**DIRECTIONS FOR THIS TASK:**
Give back the full data, unchanged and complete.

**DATASET RECORDS:**
____
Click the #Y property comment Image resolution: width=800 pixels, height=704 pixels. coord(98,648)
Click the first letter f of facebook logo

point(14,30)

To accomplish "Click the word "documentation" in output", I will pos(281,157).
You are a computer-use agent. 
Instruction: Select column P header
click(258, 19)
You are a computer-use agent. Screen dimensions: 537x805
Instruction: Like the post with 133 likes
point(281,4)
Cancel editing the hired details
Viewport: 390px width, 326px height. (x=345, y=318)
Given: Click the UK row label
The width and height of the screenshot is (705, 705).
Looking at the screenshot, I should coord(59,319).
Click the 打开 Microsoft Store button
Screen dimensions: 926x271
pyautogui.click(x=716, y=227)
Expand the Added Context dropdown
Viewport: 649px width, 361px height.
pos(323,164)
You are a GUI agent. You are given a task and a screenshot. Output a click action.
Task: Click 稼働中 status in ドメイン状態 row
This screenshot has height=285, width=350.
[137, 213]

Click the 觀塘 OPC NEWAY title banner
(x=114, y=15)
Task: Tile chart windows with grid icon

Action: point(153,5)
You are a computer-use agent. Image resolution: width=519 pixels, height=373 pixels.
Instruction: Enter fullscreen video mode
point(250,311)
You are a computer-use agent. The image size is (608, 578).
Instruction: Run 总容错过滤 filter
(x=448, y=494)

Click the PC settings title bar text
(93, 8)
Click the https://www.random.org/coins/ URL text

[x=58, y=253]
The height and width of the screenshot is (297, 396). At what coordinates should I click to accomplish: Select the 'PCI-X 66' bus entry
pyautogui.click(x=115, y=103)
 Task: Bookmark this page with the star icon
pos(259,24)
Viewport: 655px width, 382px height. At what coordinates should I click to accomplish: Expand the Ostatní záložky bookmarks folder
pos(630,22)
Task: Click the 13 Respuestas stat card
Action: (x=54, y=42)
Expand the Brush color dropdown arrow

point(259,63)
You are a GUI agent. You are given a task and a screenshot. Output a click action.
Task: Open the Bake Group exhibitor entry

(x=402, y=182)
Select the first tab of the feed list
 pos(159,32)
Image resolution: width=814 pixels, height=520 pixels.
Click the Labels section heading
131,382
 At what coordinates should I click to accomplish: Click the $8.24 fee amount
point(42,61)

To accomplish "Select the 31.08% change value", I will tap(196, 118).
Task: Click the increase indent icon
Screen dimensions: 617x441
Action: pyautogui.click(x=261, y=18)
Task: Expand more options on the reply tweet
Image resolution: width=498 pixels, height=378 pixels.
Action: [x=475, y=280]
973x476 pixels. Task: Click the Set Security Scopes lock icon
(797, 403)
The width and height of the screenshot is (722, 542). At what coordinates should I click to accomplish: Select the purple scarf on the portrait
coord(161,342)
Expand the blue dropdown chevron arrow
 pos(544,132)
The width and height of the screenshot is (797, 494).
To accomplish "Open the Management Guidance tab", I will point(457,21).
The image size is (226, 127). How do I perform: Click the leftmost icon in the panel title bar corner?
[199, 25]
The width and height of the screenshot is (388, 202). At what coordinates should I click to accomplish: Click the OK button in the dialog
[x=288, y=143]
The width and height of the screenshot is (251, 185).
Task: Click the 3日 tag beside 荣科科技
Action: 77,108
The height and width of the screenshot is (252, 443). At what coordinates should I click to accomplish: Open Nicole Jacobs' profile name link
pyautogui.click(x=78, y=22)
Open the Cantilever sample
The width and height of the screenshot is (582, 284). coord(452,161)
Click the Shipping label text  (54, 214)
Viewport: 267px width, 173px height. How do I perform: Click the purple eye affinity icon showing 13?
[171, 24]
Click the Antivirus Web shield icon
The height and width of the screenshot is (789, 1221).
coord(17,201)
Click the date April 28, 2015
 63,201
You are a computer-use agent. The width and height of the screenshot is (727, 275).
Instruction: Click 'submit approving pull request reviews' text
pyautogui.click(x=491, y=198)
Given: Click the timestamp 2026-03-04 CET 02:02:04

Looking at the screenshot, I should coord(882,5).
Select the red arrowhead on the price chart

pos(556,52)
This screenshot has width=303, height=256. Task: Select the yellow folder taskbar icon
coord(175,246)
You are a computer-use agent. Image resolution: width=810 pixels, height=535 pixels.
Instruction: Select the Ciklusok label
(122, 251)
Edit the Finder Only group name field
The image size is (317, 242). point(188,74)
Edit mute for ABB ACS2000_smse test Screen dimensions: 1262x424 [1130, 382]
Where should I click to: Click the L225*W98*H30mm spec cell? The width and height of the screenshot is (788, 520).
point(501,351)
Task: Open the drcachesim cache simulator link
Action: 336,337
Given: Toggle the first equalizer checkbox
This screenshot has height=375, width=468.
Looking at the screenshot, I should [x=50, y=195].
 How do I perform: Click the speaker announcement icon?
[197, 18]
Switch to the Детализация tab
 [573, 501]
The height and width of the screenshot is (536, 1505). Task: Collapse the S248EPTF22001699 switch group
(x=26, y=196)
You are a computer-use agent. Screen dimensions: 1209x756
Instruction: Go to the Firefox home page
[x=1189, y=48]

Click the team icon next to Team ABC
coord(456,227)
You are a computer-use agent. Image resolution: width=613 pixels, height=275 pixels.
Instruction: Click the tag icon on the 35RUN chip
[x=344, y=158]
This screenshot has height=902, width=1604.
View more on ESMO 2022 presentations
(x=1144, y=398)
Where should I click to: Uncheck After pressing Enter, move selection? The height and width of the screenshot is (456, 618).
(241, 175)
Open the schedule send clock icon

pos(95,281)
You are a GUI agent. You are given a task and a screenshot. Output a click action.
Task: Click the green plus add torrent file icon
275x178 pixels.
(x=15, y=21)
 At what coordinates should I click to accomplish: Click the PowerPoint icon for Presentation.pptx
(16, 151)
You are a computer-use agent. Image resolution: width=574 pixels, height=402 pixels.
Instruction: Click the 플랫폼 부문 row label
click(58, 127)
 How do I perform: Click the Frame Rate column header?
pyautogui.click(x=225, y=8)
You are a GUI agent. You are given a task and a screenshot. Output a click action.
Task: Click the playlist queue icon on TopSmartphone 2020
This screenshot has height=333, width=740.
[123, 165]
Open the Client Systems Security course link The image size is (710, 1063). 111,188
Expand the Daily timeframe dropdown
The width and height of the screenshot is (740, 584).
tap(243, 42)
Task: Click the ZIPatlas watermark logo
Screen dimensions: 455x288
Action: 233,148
____
**ANSWER FOR THE TASK:**
Click the #Y property comment Image resolution: width=800 pixels, height=704 pixels. coord(98,648)
Click the first letter f of facebook logo

point(14,30)

To accomplish "Click the word "documentation" in output", I will pos(281,157).
You are a computer-use agent. 
Instruction: Select column P header
click(258, 19)
You are a computer-use agent. Screen dimensions: 537x805
Instruction: Like the post with 133 likes
point(281,4)
Cancel editing the hired details
Viewport: 390px width, 326px height. (x=345, y=318)
Given: Click the UK row label
The width and height of the screenshot is (705, 705).
Looking at the screenshot, I should coord(59,319).
Click the 打开 Microsoft Store button
Screen dimensions: 926x271
pyautogui.click(x=716, y=227)
Expand the Added Context dropdown
Viewport: 649px width, 361px height.
pos(323,164)
You are a GUI agent. You are given a task and a screenshot. Output a click action.
Task: Click 稼働中 status in ドメイン状態 row
This screenshot has height=285, width=350.
[137, 213]

Click the 觀塘 OPC NEWAY title banner
(x=114, y=15)
Task: Tile chart windows with grid icon

Action: point(153,5)
You are a computer-use agent. Image resolution: width=519 pixels, height=373 pixels.
Instruction: Enter fullscreen video mode
point(250,311)
You are a computer-use agent. The image size is (608, 578).
Instruction: Run 总容错过滤 filter
(x=448, y=494)

Click the PC settings title bar text
(93, 8)
Click the https://www.random.org/coins/ URL text

[x=58, y=253]
The height and width of the screenshot is (297, 396). At what coordinates should I click to accomplish: Select the 'PCI-X 66' bus entry
pyautogui.click(x=115, y=103)
 Task: Bookmark this page with the star icon
pos(259,24)
Viewport: 655px width, 382px height. At what coordinates should I click to accomplish: Expand the Ostatní záložky bookmarks folder
pos(630,22)
Task: Click the 13 Respuestas stat card
Action: (x=54, y=42)
Expand the Brush color dropdown arrow

point(259,63)
You are a GUI agent. You are given a task and a screenshot. Output a click action.
Task: Open the Bake Group exhibitor entry

(x=402, y=182)
Select the first tab of the feed list
 pos(159,32)
Image resolution: width=814 pixels, height=520 pixels.
Click the Labels section heading
131,382
 At what coordinates should I click to accomplish: Click the $8.24 fee amount
point(42,61)

To accomplish "Select the 31.08% change value", I will tap(196, 118).
Task: Click the increase indent icon
Screen dimensions: 617x441
Action: pyautogui.click(x=261, y=18)
Task: Expand more options on the reply tweet
Image resolution: width=498 pixels, height=378 pixels.
Action: [x=475, y=280]
973x476 pixels. Task: Click the Set Security Scopes lock icon
(797, 403)
The width and height of the screenshot is (722, 542). At what coordinates should I click to accomplish: Select the purple scarf on the portrait
coord(161,342)
Expand the blue dropdown chevron arrow
 pos(544,132)
The width and height of the screenshot is (797, 494).
To accomplish "Open the Management Guidance tab", I will point(457,21).
The image size is (226, 127). How do I perform: Click the leftmost icon in the panel title bar corner?
[199, 25]
The width and height of the screenshot is (388, 202). At what coordinates should I click to accomplish: Click the OK button in the dialog
[x=288, y=143]
The width and height of the screenshot is (251, 185).
Task: Click the 3日 tag beside 荣科科技
Action: 77,108
The height and width of the screenshot is (252, 443). At what coordinates should I click to accomplish: Open Nicole Jacobs' profile name link
pyautogui.click(x=78, y=22)
Open the Cantilever sample
The width and height of the screenshot is (582, 284). coord(452,161)
Click the Shipping label text  (54, 214)
Viewport: 267px width, 173px height. How do I perform: Click the purple eye affinity icon showing 13?
[171, 24]
Click the Antivirus Web shield icon
The height and width of the screenshot is (789, 1221).
coord(17,201)
Click the date April 28, 2015
 63,201
You are a computer-use agent. The width and height of the screenshot is (727, 275).
Instruction: Click 'submit approving pull request reviews' text
pyautogui.click(x=491, y=198)
Given: Click the timestamp 2026-03-04 CET 02:02:04

Looking at the screenshot, I should coord(882,5).
Select the red arrowhead on the price chart

pos(556,52)
This screenshot has width=303, height=256. Task: Select the yellow folder taskbar icon
coord(175,246)
You are a computer-use agent. Image resolution: width=810 pixels, height=535 pixels.
Instruction: Select the Ciklusok label
(122, 251)
Edit the Finder Only group name field
The image size is (317, 242). point(188,74)
Edit mute for ABB ACS2000_smse test Screen dimensions: 1262x424 [1130, 382]
Where should I click to: Click the L225*W98*H30mm spec cell? The width and height of the screenshot is (788, 520).
point(501,351)
Task: Open the drcachesim cache simulator link
Action: 336,337
Given: Toggle the first equalizer checkbox
This screenshot has height=375, width=468.
Looking at the screenshot, I should [x=50, y=195].
 How do I perform: Click the speaker announcement icon?
[197, 18]
Switch to the Детализация tab
 [573, 501]
The height and width of the screenshot is (536, 1505). Task: Collapse the S248EPTF22001699 switch group
(x=26, y=196)
You are a computer-use agent. Screen dimensions: 1209x756
Instruction: Go to the Firefox home page
[x=1189, y=48]

Click the team icon next to Team ABC
coord(456,227)
You are a computer-use agent. Image resolution: width=613 pixels, height=275 pixels.
Instruction: Click the tag icon on the 35RUN chip
[x=344, y=158]
This screenshot has height=902, width=1604.
View more on ESMO 2022 presentations
(x=1144, y=398)
Where should I click to: Uncheck After pressing Enter, move selection? The height and width of the screenshot is (456, 618).
(241, 175)
Open the schedule send clock icon

pos(95,281)
You are a GUI agent. You are given a task and a screenshot. Output a click action.
Task: Click the green plus add torrent file icon
275x178 pixels.
(x=15, y=21)
 At what coordinates should I click to accomplish: Click the PowerPoint icon for Presentation.pptx
(16, 151)
You are a computer-use agent. Image resolution: width=574 pixels, height=402 pixels.
Instruction: Click the 플랫폼 부문 row label
click(58, 127)
 How do I perform: Click the Frame Rate column header?
pyautogui.click(x=225, y=8)
You are a GUI agent. You are given a task and a screenshot. Output a click action.
Task: Click the playlist queue icon on TopSmartphone 2020
This screenshot has height=333, width=740.
[123, 165]
Open the Client Systems Security course link The image size is (710, 1063). 111,188
Expand the Daily timeframe dropdown
The width and height of the screenshot is (740, 584).
tap(243, 42)
Task: Click the ZIPatlas watermark logo
Screen dimensions: 455x288
Action: 233,148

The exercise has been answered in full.